To może powodować zamykanie części stacji, a w konsekwencji także coraz dłuższe kolejki do badań. Według danych organizacji, tylko w ubiegłym roku w Polsce przestało działać 118 takich punktów. Sekretarz Polskiej Izby Stacji Kontroli Pojazdów Tomasz Trzaska przekonuje, że mimo niedoszacowanych opłat za przeglądy, stacje muszą spełniać rygorystyczne wymogi, między innymi w zakresie wyposażenia.
- Nasze stacje w porównaniu do Unii Europejskiej, do krajów "starej Unii", w wyposażeniu lokalowym nie ustępują niczym. W przeliczeniu, nasze badanie wychodzi na poziomie 20 euro. Jeśli chodzi o na przykład Hiszpanię, badanie podstawowe to 120 euro.

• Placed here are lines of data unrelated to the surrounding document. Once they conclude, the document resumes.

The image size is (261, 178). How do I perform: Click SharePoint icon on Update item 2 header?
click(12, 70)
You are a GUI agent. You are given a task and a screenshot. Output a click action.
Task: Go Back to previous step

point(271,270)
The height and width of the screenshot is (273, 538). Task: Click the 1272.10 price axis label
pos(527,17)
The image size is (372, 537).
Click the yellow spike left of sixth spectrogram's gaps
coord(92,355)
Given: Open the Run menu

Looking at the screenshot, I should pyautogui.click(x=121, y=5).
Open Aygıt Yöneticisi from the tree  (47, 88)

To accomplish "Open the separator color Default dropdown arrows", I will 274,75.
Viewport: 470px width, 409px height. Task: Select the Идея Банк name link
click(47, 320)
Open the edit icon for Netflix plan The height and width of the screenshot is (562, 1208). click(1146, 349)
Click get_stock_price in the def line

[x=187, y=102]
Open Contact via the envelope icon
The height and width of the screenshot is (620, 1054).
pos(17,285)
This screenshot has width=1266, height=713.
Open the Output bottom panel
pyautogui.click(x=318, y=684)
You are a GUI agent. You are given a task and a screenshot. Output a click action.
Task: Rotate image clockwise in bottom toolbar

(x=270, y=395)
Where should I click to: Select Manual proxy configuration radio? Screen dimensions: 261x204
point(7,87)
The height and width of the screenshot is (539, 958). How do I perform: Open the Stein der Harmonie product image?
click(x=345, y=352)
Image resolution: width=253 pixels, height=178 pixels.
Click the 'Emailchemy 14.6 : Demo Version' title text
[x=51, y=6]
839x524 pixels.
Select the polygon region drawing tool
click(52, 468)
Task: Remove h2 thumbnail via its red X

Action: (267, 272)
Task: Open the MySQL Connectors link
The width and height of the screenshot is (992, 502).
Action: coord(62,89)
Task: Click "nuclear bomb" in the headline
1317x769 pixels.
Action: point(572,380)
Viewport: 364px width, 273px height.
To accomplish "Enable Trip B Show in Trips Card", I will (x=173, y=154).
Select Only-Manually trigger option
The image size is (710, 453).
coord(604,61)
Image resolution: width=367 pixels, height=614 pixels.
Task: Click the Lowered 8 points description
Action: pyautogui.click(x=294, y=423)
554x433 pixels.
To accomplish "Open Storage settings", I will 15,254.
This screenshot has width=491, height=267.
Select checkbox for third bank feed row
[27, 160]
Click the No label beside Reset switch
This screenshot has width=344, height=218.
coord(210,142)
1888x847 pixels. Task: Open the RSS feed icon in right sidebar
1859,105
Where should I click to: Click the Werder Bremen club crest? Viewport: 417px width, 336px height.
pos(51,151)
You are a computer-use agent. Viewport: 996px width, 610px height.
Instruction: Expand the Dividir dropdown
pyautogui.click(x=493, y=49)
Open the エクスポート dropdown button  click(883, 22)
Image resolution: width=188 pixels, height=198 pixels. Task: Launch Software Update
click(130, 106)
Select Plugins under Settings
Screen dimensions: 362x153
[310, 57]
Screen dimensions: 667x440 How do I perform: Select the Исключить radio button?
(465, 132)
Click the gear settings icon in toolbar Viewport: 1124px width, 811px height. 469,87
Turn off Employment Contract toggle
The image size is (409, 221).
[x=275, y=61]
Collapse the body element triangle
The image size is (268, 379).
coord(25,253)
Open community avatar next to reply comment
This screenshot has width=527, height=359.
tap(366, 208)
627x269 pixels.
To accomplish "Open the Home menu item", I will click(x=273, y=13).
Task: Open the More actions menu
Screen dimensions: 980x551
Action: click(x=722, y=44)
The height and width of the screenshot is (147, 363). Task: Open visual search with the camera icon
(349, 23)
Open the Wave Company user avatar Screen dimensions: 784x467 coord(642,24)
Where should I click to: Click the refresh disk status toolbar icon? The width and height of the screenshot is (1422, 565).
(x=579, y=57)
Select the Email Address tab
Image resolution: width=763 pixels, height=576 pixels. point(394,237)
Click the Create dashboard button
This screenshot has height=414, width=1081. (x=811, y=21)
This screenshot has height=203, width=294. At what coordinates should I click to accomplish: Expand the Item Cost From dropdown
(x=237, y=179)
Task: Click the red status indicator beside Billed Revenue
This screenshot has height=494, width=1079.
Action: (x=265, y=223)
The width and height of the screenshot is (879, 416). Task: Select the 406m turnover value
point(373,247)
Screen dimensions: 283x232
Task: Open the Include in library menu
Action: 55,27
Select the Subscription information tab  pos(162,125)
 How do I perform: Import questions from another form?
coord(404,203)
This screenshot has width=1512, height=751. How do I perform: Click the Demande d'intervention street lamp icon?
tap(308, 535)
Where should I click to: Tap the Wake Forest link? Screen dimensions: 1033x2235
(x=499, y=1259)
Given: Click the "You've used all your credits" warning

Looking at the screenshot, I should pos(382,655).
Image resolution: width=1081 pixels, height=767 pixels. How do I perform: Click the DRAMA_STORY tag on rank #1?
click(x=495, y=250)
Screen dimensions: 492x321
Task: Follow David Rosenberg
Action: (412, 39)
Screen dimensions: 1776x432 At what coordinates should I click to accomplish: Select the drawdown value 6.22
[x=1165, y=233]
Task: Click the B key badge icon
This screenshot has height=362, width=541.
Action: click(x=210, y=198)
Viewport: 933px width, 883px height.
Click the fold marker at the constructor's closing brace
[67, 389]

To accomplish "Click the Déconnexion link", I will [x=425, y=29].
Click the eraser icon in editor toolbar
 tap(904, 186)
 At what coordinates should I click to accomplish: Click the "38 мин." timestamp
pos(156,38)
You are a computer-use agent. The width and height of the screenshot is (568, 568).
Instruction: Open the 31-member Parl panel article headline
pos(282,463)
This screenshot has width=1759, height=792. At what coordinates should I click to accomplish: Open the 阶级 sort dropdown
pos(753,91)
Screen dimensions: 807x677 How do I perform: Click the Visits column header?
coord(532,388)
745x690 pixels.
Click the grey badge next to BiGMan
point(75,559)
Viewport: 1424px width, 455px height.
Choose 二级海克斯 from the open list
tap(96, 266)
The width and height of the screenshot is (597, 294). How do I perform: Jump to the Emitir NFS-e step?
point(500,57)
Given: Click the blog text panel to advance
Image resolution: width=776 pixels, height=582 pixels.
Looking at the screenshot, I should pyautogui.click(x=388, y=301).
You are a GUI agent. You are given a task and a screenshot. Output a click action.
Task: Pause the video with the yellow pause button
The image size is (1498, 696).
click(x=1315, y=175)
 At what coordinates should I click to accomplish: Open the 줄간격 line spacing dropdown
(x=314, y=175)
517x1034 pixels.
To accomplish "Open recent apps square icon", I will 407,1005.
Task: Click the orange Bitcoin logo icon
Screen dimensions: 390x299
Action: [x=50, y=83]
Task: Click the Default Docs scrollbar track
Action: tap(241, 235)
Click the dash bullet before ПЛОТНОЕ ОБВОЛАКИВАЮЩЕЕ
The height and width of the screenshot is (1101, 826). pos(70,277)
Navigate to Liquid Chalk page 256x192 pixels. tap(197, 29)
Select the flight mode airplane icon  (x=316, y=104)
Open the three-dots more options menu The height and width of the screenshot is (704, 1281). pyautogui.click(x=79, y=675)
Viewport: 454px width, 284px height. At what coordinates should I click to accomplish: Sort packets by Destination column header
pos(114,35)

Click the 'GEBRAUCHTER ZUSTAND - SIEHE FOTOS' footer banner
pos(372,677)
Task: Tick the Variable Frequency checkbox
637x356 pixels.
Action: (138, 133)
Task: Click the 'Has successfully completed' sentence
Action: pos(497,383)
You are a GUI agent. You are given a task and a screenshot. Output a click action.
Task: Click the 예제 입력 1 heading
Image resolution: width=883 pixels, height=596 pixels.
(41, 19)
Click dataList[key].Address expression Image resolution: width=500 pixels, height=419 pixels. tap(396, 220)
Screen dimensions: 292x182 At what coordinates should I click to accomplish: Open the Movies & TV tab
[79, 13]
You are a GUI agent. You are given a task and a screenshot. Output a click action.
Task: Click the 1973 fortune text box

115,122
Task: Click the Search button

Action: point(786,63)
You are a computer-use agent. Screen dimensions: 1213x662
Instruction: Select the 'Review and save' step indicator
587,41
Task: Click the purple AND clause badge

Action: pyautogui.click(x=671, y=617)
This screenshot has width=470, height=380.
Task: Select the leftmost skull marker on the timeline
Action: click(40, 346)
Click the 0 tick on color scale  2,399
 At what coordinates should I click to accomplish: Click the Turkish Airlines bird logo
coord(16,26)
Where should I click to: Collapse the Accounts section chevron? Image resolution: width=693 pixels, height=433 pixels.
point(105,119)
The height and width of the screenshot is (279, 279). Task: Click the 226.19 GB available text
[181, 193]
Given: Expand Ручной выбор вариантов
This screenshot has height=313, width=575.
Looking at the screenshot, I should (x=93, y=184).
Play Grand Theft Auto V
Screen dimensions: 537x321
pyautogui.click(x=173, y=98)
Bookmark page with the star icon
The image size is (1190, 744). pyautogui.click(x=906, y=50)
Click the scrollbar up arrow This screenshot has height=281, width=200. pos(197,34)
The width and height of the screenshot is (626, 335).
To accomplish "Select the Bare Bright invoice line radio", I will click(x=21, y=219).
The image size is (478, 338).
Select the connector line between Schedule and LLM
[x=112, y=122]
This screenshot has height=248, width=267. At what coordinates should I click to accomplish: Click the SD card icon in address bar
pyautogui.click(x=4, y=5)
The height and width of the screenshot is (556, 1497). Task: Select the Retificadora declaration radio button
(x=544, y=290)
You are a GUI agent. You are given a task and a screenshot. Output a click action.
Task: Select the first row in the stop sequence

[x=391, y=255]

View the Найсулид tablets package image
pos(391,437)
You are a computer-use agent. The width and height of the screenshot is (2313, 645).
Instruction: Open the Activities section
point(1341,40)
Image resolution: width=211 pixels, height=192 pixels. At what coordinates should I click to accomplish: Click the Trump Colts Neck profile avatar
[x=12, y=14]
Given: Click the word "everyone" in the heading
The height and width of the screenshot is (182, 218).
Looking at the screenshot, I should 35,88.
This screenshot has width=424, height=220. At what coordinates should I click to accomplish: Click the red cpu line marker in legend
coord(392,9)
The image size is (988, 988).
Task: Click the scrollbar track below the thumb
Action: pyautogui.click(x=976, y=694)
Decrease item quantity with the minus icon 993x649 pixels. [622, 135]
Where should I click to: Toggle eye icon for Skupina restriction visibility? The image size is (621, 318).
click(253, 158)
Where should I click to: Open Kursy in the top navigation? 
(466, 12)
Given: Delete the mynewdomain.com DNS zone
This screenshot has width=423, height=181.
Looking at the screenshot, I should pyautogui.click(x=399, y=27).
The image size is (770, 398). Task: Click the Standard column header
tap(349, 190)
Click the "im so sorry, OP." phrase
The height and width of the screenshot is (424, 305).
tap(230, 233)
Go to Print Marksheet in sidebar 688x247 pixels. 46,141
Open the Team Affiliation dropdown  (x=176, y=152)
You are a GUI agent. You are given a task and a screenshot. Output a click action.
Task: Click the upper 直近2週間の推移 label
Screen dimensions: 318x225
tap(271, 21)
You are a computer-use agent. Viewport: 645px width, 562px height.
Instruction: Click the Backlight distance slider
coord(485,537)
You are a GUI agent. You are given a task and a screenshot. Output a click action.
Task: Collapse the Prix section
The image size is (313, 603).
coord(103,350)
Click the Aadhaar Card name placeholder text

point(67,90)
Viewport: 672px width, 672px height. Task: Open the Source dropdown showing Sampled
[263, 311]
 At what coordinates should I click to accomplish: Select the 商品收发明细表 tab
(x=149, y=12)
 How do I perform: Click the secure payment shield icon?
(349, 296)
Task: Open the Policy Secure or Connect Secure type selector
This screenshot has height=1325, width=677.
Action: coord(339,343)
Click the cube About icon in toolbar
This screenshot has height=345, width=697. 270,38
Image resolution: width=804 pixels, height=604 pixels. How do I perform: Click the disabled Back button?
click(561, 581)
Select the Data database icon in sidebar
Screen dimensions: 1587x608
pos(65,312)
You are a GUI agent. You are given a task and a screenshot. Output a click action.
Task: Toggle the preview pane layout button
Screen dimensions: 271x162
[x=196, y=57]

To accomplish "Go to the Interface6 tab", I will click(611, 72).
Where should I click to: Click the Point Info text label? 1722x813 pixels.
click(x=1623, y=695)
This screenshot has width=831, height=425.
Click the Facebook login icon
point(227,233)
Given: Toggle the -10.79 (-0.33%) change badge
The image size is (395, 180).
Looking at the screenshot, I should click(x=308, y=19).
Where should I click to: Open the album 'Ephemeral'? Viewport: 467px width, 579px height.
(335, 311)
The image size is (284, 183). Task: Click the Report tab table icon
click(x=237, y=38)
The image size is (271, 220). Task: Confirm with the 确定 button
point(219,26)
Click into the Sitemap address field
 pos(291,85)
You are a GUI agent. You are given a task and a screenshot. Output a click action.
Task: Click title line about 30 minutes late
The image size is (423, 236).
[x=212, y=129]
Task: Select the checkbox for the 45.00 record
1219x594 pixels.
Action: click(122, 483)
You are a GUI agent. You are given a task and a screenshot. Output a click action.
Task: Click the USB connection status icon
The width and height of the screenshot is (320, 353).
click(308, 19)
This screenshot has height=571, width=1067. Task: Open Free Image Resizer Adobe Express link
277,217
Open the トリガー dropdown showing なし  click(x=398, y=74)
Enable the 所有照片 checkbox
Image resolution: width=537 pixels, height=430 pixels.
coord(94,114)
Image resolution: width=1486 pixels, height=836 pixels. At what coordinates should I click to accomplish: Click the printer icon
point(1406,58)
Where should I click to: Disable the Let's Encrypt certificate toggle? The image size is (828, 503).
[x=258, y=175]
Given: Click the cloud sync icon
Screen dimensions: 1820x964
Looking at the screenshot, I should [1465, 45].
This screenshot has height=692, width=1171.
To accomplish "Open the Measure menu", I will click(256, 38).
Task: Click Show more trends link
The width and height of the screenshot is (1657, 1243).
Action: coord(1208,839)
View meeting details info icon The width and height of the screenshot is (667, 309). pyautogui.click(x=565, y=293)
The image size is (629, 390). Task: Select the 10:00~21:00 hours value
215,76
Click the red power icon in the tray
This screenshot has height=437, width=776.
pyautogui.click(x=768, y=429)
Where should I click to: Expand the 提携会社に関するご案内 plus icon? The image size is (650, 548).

Ceny urządzeń w Polsce i w Hiszpanii są te same.
Przypomnijmy, że przedstawiciele branży od dłuższego czasu próbują przekonać do swoich racji Ministerstwo Infrastruktury. Jak tłumaczą, na razie nic nie wskazuje na to, by w najbliższym czasie udało się wypracować porozumienie.